87 return __CachedData__(debug=debug).write(
---> 88 pandas_df, outgoing_connection_number, columns=columns, **kwargs
89 )
90
e:\program files\alteryx\bin\miniconda3\envs\jupytertool_venv\lib\site-packages\ayx\CachedData.py in write(self, pandas_df, outgoing_connection_number, columns, output_filepath)
430 # (check only first non-null value in column -- tradeoff for efficiency)
431 col_contains_bytearrays = coltype == "object" and isinstance(
--> 432 firstValidValue(pandas_df[colname]), (bytearray, bytes)
433 )
434 try:
e:\program files\alteryx\bin\miniconda3\envs\jupytertool_venv\lib\site-packages\ayx\DataUtils.py in firstValidValue(pd_series)
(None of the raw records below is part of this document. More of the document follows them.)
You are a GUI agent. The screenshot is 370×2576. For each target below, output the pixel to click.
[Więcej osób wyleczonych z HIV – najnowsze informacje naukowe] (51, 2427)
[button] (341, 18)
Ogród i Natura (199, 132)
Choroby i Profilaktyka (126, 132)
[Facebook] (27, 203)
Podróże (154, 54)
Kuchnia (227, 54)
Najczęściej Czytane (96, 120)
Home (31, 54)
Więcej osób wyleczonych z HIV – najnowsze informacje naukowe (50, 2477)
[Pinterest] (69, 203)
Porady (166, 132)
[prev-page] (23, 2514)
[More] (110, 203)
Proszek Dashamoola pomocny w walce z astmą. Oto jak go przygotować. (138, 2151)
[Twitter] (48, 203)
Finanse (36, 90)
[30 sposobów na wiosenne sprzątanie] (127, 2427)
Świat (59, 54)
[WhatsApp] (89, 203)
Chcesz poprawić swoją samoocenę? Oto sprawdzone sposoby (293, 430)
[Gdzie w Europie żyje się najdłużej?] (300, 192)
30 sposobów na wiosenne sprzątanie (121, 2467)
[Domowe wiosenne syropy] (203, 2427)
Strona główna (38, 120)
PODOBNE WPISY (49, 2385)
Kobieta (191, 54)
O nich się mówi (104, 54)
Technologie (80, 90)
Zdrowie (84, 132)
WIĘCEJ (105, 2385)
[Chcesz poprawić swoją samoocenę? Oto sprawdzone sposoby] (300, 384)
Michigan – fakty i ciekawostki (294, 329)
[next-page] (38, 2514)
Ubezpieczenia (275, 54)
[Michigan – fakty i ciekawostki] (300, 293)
46 def firstValidValue(pd_series):
47 if not isinstance(pd_series, pd.core.series.Series):
---> 48 raise TypeError(f"input must be a pandas series, not a {type(pd_series)}")
49 if hasattr(pd_series, "first_valid_index"):
50 first_valid_index = pd_series.first_valid_index()
TypeError: input must be a pandas series, not a <class 'pandas.core.frame.DataFrame'>
Not really following here, it's telling me input must be a pandas series but I thought Alteryx.write() required a pandas dataframe, which is exaclty what df is? If anyone can point me in the right direction it would be much appreciated.